Spoofed Session Flood (Fake Session Attack)
Cybercriminals can use bogus SYN packets to bypass network protection tools. They also submit multiple ACK packets and at least one RST or FIN packet. This allows criminals to bypass defences that focus on incoming traffic and not return traffic analysis.
UDP Flood Attack
These DDoS attacks exploit multiple User Datagram Protocol (UDP) packets. UDP connections don’t have a handshaking mechanism like TCP, and so the options for IP address verification are limited. The volume of dummy traffic generated by this exploitation exceeds the maximum server capacity to process and respond to requests.
DNS Flood Attack
This is a variant on UDP Flood, and it’s one that specifically targets DNS servers.

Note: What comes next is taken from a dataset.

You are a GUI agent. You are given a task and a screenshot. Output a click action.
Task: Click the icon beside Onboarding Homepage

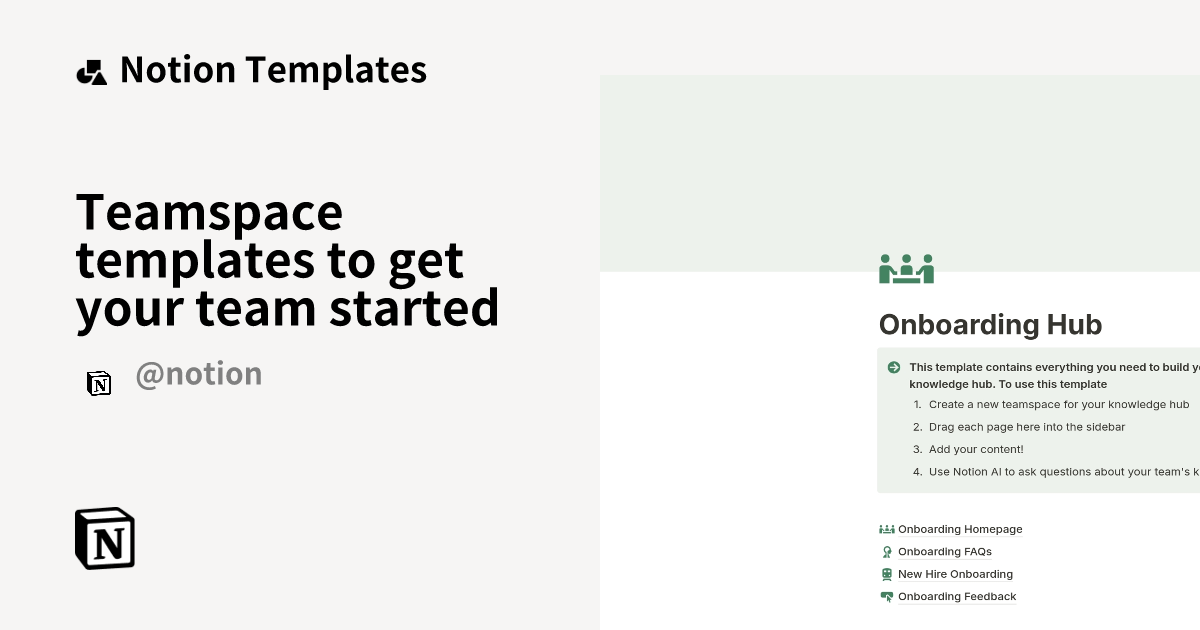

This malefactor creates fake DNS request packets that look legitimate and appear to be coming from many different IP addresses. DNS Flood is one the most difficult denial of service DDoS raids to detect and recover from.
VoIP Flood Attack
This DDoS attack is one of the most prevalent types of DDoS attacks, and it targets a Voice over Internet Protocol(VoIP) server. A multitude of fraudulent VoIP requests is sent from many IP addresses to drain the resources of the target server and knock it down.
NTP Flood Attack
Network Time Protocol (NTP), a networking protocol that has been around since the beginning and is responsible for clock synchronization between electronic devices, is the key to another DDoS attack vector. The goal is to overload the target network with UDP packets by using publicly accessible NTP Servers.
CHARGEN Flood Attack
Similar to NTP, the Character Generator Protocol, or CHARGEN, is an older version of NTP. It was developed in the 1980s. Despite this, it’s still being used on certain connected devices like printers and photocopiers. It involves sending small packets containing a victim server’s fabricated IP to devices with the CHARGEN protocol enabled. The Internet-facing devices send UDP flood packets to the victim server in response. This floods the server with redundant data.
SSDP Flood Attack
By executing Simple Service Discovery Protocol (SSDP) reflection-based DDoS attacks on networked devices running Universal Plug and Play services (UPnP), malefactors can exploit these devices. Small UDP packets, which contain fake IP addresses, are sent to multiple UPnP-capable devices by the attacker. The server becomes overwhelmed by these requests until it is forced to shut down.
HTTP Flood Attack
In these types of DDoS attacks, an attacker sends ostensibly legitimate GET/POST requests to a server or web app, siphoning off most or all of the resources. This technique involves botnets made up of “zombie computers” that have been previously infected by malware.